I'm not sure the ninja method gives you what I'd call a representative sample of possible chords. Looks like he only cuts vertically, so he can never give you a skew-slice.
It doesn't matter if he only cuts vertically in the animation. The pizza could be on a spinning wheel, and as long as it's a perfect circle, that wouldn't matter to the ninja's cuts.
User antimagic thought it was most natural to draw lines by picking random (x,y) coordinates on a plane, then overlaying a circle. This "natural" choice corresponds to selection method #2, so they ended up getting the 1/2 answer.
Intuitively, one would think that random points are uniformly distributed, but that is not maintained in two of these solutions.

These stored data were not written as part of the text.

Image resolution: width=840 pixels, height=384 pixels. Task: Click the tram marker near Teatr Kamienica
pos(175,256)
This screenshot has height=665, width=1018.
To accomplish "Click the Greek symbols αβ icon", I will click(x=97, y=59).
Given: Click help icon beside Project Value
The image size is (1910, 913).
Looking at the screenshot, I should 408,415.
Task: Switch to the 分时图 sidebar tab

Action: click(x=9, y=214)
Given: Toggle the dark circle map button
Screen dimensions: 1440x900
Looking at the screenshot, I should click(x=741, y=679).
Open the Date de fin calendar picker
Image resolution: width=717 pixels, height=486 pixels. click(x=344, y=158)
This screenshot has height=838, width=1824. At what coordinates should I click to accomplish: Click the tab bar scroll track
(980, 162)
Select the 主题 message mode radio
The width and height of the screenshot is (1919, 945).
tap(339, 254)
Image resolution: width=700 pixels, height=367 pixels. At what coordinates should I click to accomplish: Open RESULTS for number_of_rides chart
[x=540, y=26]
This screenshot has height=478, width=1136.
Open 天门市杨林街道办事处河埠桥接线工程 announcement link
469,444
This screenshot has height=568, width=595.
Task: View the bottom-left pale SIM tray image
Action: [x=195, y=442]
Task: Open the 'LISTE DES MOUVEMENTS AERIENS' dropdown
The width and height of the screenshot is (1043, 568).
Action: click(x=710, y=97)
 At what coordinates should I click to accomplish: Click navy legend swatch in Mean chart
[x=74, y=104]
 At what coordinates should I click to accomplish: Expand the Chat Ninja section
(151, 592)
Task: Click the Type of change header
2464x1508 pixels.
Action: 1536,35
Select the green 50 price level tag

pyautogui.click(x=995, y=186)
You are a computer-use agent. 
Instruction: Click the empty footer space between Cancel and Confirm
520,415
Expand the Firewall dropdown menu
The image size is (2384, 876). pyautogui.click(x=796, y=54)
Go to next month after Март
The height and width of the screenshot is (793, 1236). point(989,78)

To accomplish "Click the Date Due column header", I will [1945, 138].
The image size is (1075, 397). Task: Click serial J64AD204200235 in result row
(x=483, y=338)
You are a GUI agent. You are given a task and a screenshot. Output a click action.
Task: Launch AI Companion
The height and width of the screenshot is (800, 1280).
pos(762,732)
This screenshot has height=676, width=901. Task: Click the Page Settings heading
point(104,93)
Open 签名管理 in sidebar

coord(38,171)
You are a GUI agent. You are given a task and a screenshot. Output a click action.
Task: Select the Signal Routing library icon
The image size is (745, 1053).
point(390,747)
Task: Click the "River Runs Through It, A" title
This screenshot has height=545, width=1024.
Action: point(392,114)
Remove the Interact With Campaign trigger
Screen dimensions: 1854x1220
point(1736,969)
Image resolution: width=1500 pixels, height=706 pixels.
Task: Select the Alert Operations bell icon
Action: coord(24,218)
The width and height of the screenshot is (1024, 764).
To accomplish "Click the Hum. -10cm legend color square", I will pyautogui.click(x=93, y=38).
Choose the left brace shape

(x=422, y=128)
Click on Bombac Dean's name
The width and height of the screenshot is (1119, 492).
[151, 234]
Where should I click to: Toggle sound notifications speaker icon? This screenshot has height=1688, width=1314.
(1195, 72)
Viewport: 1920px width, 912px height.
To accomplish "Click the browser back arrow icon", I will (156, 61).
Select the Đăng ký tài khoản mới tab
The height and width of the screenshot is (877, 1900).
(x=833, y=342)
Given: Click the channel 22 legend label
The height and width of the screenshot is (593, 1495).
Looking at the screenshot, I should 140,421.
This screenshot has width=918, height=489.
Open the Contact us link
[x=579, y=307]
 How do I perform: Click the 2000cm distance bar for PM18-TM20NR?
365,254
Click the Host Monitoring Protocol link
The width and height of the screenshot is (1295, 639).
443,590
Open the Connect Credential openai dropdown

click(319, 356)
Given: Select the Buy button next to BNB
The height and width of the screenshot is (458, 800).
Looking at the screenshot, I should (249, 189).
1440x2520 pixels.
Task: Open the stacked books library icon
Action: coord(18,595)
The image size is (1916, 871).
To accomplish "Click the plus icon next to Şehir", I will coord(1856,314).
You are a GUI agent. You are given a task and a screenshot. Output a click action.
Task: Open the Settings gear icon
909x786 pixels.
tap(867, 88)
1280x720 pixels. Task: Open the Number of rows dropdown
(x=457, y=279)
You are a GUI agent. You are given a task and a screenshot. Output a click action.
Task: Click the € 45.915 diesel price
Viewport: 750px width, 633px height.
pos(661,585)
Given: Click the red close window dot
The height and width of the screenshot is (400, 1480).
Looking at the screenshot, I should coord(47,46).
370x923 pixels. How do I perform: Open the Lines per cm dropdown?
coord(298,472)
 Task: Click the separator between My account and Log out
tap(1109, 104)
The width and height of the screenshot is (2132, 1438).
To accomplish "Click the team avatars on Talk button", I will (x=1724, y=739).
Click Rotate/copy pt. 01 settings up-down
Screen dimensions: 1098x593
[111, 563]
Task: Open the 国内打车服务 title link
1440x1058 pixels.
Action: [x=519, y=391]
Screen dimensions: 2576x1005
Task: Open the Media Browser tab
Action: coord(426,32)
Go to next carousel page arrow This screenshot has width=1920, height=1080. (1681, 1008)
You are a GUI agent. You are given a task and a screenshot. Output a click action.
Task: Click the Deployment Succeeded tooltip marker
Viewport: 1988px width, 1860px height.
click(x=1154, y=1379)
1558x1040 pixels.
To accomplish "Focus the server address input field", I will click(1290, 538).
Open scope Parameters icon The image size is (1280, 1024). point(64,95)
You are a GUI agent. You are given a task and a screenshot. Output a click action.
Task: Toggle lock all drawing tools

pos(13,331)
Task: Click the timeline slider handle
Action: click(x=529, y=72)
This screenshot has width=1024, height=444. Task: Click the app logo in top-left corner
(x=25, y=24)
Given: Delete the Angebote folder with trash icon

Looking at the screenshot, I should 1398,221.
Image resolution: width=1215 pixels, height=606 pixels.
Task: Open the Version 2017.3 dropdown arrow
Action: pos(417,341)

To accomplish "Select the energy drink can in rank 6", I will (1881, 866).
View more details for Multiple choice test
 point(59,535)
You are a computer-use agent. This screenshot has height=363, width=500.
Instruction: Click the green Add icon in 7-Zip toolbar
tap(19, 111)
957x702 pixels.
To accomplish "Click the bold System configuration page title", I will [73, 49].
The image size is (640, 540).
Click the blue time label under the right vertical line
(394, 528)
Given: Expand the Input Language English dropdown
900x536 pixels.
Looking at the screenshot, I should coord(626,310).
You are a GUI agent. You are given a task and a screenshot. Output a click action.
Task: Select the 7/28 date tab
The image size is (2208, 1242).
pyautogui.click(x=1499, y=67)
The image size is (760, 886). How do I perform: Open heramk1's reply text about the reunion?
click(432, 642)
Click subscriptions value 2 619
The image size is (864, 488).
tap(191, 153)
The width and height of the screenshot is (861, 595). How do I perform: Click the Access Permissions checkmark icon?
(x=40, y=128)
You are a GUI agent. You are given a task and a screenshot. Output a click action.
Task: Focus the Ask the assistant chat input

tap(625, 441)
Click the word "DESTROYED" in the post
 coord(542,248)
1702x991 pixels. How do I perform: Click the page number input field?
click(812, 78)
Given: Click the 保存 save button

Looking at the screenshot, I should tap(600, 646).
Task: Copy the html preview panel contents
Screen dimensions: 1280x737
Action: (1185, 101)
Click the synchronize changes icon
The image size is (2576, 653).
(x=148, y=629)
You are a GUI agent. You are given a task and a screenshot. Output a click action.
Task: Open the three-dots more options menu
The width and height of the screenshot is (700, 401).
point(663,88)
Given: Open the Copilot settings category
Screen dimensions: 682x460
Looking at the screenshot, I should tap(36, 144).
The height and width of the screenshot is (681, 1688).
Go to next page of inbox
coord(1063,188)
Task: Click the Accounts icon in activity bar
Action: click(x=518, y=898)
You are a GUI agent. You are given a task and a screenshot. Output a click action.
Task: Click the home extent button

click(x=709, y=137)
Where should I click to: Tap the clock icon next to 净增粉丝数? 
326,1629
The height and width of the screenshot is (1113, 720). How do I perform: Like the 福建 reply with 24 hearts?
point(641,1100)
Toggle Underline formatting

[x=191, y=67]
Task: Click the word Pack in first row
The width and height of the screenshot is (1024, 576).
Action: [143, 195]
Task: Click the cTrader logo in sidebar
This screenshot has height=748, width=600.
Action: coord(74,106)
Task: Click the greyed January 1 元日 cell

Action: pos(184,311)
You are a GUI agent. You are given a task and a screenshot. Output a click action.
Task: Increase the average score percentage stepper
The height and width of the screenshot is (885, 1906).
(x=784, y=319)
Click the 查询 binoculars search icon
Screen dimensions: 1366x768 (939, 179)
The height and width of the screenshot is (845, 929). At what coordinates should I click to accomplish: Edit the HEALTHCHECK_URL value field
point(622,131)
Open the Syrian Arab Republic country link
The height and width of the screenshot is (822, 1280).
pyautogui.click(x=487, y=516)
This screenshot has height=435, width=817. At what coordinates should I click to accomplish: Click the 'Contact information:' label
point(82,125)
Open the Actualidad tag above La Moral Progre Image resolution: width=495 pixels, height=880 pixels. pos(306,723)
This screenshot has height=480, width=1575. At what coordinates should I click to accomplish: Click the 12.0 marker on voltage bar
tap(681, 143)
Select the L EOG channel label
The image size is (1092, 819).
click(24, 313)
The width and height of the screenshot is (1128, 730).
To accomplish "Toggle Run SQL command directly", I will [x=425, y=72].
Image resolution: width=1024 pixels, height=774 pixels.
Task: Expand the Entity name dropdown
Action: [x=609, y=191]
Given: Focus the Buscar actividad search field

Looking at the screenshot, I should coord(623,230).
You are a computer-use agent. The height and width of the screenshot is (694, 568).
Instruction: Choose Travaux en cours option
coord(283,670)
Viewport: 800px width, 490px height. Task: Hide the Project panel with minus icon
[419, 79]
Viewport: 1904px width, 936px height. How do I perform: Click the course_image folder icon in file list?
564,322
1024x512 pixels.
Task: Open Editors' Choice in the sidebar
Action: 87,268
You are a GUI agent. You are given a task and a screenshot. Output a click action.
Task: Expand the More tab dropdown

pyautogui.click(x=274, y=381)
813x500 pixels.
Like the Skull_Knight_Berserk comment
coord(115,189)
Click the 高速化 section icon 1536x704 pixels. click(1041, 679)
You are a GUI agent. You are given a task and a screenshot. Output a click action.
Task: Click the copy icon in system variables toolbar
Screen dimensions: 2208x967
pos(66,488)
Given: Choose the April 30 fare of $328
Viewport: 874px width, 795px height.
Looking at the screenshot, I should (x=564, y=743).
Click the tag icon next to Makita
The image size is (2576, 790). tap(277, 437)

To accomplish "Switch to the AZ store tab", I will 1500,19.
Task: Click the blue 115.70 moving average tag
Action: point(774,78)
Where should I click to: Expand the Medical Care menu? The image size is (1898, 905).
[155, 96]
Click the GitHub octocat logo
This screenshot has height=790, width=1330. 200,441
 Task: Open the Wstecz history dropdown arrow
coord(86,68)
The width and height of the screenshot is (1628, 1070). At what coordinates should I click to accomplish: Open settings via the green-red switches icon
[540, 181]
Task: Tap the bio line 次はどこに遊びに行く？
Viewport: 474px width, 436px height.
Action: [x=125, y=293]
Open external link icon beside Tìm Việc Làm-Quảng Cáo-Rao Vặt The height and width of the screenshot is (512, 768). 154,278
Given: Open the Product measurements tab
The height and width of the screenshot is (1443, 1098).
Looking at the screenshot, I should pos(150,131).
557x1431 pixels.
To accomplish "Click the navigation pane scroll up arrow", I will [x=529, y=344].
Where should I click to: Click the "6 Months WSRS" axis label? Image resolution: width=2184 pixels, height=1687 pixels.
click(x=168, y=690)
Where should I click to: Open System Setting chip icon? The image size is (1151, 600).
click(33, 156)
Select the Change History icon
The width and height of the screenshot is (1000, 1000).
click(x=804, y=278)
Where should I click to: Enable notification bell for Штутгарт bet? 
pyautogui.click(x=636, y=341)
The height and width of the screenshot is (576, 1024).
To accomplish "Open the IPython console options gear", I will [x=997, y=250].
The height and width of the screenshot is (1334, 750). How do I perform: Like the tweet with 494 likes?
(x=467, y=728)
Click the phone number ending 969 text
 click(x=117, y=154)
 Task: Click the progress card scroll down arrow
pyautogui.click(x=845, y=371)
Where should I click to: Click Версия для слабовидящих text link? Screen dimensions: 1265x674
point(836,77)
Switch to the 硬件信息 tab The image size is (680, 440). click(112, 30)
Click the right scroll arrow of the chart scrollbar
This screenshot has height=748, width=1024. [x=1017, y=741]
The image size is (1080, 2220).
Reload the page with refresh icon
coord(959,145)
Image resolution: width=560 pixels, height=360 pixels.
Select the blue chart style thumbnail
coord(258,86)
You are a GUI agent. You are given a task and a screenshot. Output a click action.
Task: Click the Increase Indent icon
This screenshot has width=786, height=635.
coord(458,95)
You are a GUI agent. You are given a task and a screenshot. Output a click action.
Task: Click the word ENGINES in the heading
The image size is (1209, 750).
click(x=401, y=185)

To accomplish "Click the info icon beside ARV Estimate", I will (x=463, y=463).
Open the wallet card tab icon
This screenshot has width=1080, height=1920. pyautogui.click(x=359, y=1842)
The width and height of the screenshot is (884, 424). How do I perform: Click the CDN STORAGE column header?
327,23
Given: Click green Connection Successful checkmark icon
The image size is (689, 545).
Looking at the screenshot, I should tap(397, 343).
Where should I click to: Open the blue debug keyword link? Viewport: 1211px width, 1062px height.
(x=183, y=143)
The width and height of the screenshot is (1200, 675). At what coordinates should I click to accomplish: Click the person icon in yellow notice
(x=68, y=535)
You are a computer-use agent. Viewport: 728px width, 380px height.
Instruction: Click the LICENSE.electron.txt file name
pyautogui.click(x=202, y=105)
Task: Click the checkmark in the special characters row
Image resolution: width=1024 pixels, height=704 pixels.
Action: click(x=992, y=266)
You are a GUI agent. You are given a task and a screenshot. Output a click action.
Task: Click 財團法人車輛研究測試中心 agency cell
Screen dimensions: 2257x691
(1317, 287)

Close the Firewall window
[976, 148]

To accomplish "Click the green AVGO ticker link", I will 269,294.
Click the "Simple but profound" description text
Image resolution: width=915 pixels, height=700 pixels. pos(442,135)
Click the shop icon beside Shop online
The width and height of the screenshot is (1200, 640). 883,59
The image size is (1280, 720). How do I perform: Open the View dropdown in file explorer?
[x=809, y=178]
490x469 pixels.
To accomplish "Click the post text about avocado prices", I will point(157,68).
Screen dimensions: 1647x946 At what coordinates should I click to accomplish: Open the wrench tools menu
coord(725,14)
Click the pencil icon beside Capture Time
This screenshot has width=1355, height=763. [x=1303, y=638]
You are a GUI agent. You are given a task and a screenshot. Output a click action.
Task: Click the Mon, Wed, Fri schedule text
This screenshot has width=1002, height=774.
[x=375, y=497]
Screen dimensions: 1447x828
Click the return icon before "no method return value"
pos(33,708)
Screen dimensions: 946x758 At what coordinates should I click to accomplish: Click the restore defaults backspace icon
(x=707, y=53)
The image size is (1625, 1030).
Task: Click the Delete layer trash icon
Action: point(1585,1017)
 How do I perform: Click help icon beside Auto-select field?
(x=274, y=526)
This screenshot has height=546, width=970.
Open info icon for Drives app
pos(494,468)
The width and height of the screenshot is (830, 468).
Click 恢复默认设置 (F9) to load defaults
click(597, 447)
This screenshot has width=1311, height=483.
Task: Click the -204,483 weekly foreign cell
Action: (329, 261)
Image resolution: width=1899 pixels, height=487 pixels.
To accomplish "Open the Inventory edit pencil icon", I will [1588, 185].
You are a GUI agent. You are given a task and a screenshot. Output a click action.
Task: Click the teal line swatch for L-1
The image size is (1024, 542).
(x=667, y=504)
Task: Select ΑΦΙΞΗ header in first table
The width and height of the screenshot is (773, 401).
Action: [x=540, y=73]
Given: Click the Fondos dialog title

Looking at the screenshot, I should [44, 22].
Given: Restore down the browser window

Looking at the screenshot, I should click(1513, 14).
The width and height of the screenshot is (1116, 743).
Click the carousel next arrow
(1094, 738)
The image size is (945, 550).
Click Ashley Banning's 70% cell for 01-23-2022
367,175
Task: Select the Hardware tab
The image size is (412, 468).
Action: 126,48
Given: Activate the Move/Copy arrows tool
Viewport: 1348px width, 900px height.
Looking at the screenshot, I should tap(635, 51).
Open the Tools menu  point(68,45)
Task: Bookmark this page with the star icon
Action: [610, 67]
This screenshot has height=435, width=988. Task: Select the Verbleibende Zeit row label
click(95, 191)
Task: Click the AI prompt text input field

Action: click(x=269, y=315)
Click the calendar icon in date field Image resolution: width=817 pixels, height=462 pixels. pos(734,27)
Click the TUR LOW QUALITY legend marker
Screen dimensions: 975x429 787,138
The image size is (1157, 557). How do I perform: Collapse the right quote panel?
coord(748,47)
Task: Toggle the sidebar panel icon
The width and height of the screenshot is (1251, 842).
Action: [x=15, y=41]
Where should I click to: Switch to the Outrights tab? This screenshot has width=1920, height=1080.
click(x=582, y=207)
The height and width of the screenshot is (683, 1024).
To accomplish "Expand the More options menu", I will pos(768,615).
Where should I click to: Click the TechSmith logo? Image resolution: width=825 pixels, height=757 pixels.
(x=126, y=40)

If you randomly generate two points in [0,2pi) with a uniform distribution then you will quickly get the 1/3 probability empirically or provably by the limit.
However, if you are allowed to derive the second point from the first (such as the cross section example) or create some other dependency, then you are given great liberty as to what the resulting "probability" will be. Sure you can even guarantee that every two points on the circle will be present "eventually" but infinity is very large and how you approach it will determine your eventual outcome. Here we could subsample preferred points first and actually derive any specific probability (0,1) and maybe even make it sound reasonable. This behaviour will even be maintained into the limit, but it is certainly not intuitive, at least to me.